• ASSIGNED TASK
Report every line of the records beneath this task that holds the string "click".

• THE INPUT
************

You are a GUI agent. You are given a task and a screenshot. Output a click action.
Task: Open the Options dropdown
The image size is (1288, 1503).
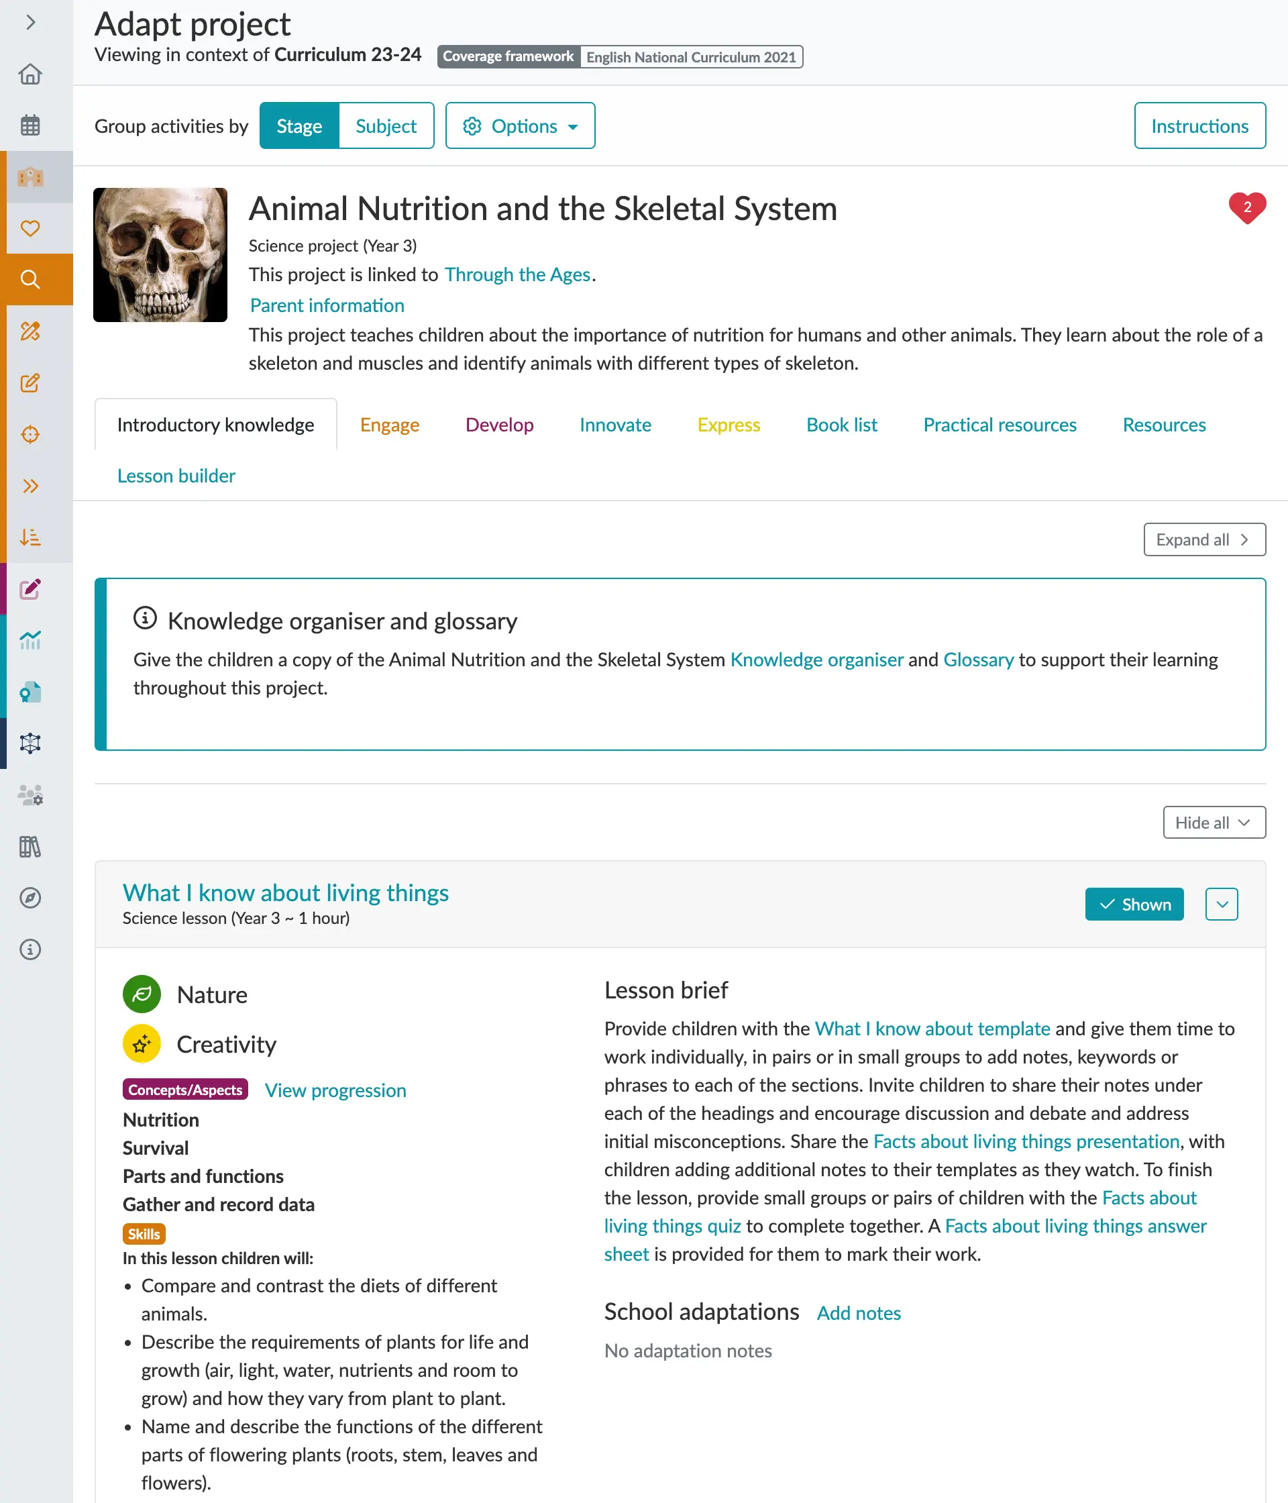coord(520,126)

************

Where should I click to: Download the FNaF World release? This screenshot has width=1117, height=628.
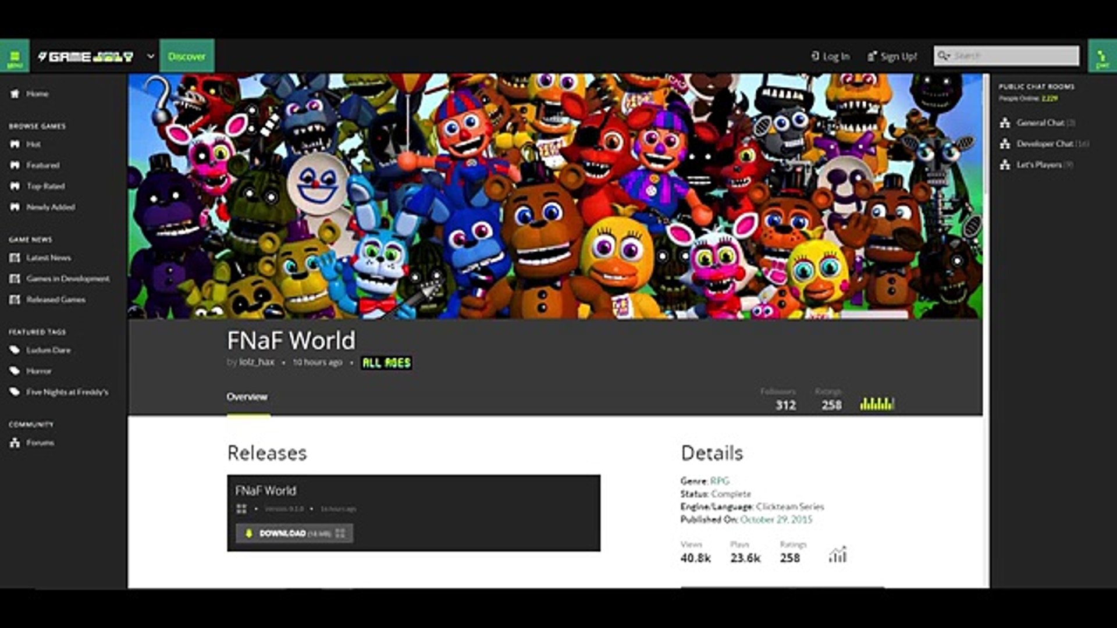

************

• SOLUTION TO THIS TASK
You are a GUI agent. You are given a task and a screenshot. Output a click action.
Where should I click to: Download the FNaF World release? This screenshot has width=1117, height=628.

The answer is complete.